Era una noche húmeda, lluviosa de a rachas cuando bajamos del taxi por la calle Lavalle con Silvana y mi padre. En la puerta del teatro esperaban algunos amigos: Claudio Uriarte, Fogwill, Diego Albarellos, Federico Monjeau, Diego Fischerman, Abel Gilbert. Los recuerdo (a todos) como si fuera hoy. Estábamos despidiendo el milenio.

En la bandeja más alta de esa sala de sonoridad prodigiosa no entraba un alma pero los tres nos acomodamos. Abbado era un tipo modesto -dicen- pero su autoridad y ascendente eran notorios, considerando que esos músicos o muchos de ellos habían sido formados por el anterior director, Herbert von Karajan.

Justamente Karajan, el director favorito de Uriarte, quien apostó unos días antes que la novena de Mahler, grabada por el alemán y la Filarmónica, jamás alcanzaría la perfección formal de ese registro. Apostar por apostar. ¿Cómo se miden asuntos tan complejos?

"La sinfonía número 9 es una obra genial y atípica. Su último movimiento es lento y, además, termina en un pianissimo. Nada más alejado de la idea de conclusión espectacular.

Nada más diferente que lo que podría suponerse como un pretexto para el lucimiento. Sin embargo, en las manos correctas, pocos finales pueden resultar tan inconmensurablemente espectaculares como éste y en pocos una orquesta puede llegar a lucirse tanto como aquí", escribió al otro día Fischerman.

Yo sólo recuerdo cuando en el último movimiento -que preanuncia la muerte, la desaparición del tono y la melodía, el advenimiento glacial del silencio- sostenido por los instrumentos antes de abandonarse y por el arco de esa batuta, una lágrima que caía, involuntaria, por la cara de mi viejo.

Luego, un silencio de esfera, brutal, encapsulado, y el estallido, los aplausos, los vítores, la tensión desatada durante minutos y minutos, y el temblor que subía por la espalda y la concentración de Silvana, todavía embrujada por esos tipos que no entran en estándares.

Y los abrazos con Uriarte y Fogwill. Si olvidamos la apuesta fue menos por lo que apostamos (vaya a saber qué fue) sino porque ese silencio supo apoderarse de los que estuvimos esa noche escuchando los pasos sincronizados y los improvisados que el magisterio de Abbado, italiano y comunista, permitió sobre la partitura de Mahler.

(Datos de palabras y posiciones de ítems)
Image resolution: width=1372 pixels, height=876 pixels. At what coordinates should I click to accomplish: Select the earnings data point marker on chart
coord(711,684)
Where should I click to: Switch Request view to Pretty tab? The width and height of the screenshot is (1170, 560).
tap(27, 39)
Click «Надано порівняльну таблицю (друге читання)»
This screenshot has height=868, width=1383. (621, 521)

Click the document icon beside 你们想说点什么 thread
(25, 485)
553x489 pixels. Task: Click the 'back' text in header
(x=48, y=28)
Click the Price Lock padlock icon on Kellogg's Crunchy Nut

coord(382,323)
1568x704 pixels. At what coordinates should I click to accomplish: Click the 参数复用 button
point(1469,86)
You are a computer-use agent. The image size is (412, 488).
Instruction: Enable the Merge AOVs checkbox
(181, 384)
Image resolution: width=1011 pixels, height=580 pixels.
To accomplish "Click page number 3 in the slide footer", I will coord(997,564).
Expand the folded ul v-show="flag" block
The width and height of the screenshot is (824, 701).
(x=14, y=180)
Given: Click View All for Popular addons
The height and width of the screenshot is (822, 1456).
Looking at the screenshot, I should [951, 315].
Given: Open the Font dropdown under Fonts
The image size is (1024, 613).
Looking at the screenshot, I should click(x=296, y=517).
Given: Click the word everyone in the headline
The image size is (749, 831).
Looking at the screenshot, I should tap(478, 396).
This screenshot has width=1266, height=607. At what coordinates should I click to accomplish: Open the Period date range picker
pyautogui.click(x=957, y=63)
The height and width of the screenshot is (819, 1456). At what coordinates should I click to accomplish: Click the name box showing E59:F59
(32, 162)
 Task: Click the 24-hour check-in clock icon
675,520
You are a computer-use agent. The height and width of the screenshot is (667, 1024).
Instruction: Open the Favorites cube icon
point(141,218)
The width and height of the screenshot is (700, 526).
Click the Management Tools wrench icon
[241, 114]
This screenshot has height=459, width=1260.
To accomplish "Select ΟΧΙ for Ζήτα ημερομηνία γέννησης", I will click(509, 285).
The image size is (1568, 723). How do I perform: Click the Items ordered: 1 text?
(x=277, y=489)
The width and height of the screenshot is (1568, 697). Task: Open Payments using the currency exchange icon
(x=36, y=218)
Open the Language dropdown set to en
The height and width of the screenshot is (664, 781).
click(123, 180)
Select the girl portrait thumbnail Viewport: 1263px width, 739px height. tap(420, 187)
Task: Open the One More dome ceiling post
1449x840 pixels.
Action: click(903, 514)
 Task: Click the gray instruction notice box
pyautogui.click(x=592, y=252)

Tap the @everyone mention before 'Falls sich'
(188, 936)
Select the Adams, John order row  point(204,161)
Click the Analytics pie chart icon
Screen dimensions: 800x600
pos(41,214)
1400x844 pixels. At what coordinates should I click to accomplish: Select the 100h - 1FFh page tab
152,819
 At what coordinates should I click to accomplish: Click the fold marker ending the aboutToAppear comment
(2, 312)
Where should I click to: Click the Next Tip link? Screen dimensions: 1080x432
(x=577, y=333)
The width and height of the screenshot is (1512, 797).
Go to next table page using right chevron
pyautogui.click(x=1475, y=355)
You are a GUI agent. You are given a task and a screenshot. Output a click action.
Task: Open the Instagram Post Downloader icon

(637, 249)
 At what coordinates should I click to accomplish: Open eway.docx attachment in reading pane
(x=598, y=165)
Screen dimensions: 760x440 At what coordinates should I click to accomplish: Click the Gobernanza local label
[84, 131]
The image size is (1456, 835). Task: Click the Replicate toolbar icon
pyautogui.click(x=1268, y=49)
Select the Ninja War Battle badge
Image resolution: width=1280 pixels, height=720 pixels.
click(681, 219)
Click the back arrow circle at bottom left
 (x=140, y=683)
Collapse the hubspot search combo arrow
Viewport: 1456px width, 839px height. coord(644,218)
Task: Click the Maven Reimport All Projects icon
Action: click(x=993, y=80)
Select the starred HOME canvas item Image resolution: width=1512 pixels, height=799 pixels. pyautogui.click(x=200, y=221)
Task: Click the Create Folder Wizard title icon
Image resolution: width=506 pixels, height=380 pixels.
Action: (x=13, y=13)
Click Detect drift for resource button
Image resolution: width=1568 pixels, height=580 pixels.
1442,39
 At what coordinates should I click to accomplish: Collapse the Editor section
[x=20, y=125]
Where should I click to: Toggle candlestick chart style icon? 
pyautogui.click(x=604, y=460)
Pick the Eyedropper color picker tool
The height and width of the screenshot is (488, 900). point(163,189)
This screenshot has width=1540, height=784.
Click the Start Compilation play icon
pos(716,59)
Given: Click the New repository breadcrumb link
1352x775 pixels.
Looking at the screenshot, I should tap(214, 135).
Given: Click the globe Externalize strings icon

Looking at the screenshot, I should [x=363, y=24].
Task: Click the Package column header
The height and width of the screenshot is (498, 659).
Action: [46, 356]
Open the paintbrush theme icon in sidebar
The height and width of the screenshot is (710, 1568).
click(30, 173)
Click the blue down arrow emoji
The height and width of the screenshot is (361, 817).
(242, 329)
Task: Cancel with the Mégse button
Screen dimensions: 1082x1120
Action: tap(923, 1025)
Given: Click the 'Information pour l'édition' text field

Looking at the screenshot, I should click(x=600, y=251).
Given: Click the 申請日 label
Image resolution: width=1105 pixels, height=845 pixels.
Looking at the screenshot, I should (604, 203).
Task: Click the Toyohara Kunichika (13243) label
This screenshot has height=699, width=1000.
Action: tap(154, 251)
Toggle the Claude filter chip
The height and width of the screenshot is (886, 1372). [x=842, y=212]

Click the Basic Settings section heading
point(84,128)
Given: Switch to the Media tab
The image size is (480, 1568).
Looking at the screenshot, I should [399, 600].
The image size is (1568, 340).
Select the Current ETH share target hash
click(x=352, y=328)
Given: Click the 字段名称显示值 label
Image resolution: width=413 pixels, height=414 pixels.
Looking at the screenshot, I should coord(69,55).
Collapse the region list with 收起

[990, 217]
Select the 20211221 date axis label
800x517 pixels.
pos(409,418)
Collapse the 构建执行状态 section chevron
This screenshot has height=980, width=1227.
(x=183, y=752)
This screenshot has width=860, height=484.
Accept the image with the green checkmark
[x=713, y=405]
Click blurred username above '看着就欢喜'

- Tareas pedidas
1. Según el relato del concierto, ¿quién era el director favorito de Uriarte?
2. Transcribe sin cambios solo el tramo de las entradas que empieza con la línea que contiene "Given: Click the New" y termina con la línea que contiene "Action: [46, 356]", ambas incluidas.

- Tareas resueltas
1. Herbert von Karajan.

2.
Given: Click the New repository breadcrumb link
1352x775 pixels.
Looking at the screenshot, I should tap(214, 135).
Given: Click the globe Externalize strings icon

Looking at the screenshot, I should [x=363, y=24].
Task: Click the Package column header
The height and width of the screenshot is (498, 659).
Action: [46, 356]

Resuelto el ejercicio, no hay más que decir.